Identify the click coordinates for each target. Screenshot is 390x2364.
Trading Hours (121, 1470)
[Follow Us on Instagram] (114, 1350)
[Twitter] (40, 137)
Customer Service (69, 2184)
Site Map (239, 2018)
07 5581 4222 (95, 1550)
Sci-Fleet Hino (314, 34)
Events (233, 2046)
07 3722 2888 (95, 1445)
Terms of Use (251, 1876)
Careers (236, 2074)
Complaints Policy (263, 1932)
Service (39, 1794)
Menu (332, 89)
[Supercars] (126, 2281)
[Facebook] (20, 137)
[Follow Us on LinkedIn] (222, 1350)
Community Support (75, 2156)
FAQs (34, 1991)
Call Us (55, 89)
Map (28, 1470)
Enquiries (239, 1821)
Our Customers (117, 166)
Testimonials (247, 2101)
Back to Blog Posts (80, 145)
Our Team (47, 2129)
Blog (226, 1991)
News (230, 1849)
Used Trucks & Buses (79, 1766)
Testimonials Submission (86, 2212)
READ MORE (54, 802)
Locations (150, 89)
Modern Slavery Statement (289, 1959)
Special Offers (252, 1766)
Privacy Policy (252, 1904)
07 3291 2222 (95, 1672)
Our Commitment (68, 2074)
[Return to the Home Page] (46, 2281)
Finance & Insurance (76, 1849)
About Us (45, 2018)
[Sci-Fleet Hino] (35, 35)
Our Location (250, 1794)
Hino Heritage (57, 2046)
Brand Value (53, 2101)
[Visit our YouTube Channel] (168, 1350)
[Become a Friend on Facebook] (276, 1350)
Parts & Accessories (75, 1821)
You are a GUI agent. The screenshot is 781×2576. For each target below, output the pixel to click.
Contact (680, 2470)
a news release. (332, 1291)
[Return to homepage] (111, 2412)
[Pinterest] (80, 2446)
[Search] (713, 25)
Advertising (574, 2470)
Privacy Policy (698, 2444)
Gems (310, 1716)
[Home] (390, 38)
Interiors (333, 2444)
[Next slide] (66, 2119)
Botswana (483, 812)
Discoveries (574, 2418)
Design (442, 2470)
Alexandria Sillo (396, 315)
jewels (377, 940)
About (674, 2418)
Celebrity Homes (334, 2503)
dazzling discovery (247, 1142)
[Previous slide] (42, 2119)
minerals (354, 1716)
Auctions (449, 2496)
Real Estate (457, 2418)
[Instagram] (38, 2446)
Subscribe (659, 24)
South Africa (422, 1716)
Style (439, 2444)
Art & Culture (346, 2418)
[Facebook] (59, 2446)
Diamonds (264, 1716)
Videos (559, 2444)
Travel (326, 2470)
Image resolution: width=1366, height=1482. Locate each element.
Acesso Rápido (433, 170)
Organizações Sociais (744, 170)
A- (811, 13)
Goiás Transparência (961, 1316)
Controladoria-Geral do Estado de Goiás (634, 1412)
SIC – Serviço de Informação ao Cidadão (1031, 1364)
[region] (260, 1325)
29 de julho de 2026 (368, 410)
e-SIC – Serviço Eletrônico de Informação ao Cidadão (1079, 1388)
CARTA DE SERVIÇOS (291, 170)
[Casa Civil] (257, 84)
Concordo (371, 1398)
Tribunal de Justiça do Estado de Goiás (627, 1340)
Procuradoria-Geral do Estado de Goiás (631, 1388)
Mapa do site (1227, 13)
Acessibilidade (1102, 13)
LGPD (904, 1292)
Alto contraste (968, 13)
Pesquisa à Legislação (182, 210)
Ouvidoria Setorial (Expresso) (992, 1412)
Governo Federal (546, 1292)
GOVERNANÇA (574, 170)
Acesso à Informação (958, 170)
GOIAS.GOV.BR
• • •
[REQUIRED ACTION] Please copy, exactly and with nothing else, the lines above beginning at the line that has "Acesso Rápido (433, 170)" and ending with the line that has "Ouvidoria Setorial (Expresso) (992, 1412)".

[EXERCISE RESPONSE]
Acesso Rápido (433, 170)
Organizações Sociais (744, 170)
A- (811, 13)
Goiás Transparência (961, 1316)
Controladoria-Geral do Estado de Goiás (634, 1412)
SIC – Serviço de Informação ao Cidadão (1031, 1364)
[region] (260, 1325)
29 de julho de 2026 (368, 410)
e-SIC – Serviço Eletrônico de Informação ao Cidadão (1079, 1388)
CARTA DE SERVIÇOS (291, 170)
[Casa Civil] (257, 84)
Concordo (371, 1398)
Tribunal de Justiça do Estado de Goiás (627, 1340)
Procuradoria-Geral do Estado de Goiás (631, 1388)
Mapa do site (1227, 13)
Acessibilidade (1102, 13)
LGPD (904, 1292)
Alto contraste (968, 13)
Pesquisa à Legislação (182, 210)
Ouvidoria Setorial (Expresso) (992, 1412)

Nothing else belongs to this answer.